2. The prior written contract between the data importer and the subprocessor shall also provide for a third-party beneficiary clause as laid down in Clause 3 for cases where the data subject is not able to bring the claim for compensation referred to in paragraph 1 of Clause 6 against the data exporter or the data importer because they have factually disappeared or have ceased to exist in law or have become insolvent and no successor entity has assumed the entire legal obligations of the data exporter or data importer by contract or by operation of law. Such third-party liability of the subprocessor shall be limited to its own processing operations under the Clauses.

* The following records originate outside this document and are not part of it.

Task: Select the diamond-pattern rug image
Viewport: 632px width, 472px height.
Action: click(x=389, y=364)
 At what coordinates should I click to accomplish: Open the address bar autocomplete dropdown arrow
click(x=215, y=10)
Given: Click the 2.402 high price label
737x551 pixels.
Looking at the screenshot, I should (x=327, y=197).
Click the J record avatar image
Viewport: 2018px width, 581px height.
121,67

3. The provisions relating to data protection aspects for subprocessing of the contract referred to in paragraph 1 shall be governed by the law of the Member State in which the data exporter is established.
4. The data exporter shall keep a list of subprocessing agreements concluded under the Clauses and notified by the data importer pursuant to Clause 5 (j), which shall be updated at least once a year. The list shall be available to the data exporter's data protection supervisory authority.

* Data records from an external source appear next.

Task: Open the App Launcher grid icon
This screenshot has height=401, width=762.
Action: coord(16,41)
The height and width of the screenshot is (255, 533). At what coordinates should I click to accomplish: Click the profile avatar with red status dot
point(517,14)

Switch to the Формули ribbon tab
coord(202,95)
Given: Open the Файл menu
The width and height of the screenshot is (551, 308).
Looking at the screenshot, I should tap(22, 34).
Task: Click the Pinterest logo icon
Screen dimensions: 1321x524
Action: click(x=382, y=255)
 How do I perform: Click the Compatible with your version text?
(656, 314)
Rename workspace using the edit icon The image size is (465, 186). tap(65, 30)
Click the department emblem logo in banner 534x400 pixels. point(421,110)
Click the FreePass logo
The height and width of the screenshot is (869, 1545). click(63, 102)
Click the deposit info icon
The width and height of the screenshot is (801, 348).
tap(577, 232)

Obligation after the termination of personal data processing services.
1. The parties agree that on the termination of the provision of data processing services, the data importer and the subprocessor shall, at the choice of the data exporter, return all the personal data transferred and the copies thereof to the data exporter or shall destroy all the personal data and certify to the data exporter that it has done so, unless legislation imposed upon the data importer prevents it from returning or destroying all or part of the personal data transferred. In that case, the data importer warrants that it will guarantee the confidentiality of the personal data transferred and will not actively process the personal data transferred anymore.
2. The data importer and the subprocessor warrant that upon request of the data exporter and/or of the supervisory authority, it will submit its data processing facilities for an audit of the measures referred to in paragraph 1.
APPENDIX 1 TO THE STANDARD CONTRACTUAL CLAUSES
This Appendix forms part of the Clauses.
The data exporter is the entity identified as “Customer” in the GDPA.
The data importer is Coolorca.com, Inc., a provider of web services.
Data subjects are defined in Section 2.4 of the GDPA.
Categories of data.
The personal data is defined in Section 2.4 of the GDPA.
The personal data transferred will be subject to the following basic processing activities (please specify): The processing operations are defined in Section 2.4 of the GDPA.
APPENDIX 2 TO THE STANDARD CONTRACTUAL CLAUSES
This Appendix forms part of the Clauses.
Description of the technical and organizational security measures implemented by the data importer in accordance with Clauses 4(d) and 5(c) or document/legislation attached.
The technical and organizational security measures implemented by the data importer are as described in the GDPA.
Coolorca may engage the following entities to carry out specific processing activities on behalf of the customer or data center facility management activities.
Affiliate Entity Location
LLC FOXNETSTORE (USA)
COOLORCA LTD (United Kingdom)
We reserve the right to modify this List from time to time in our discretion you should check our website frequently to see recent changes.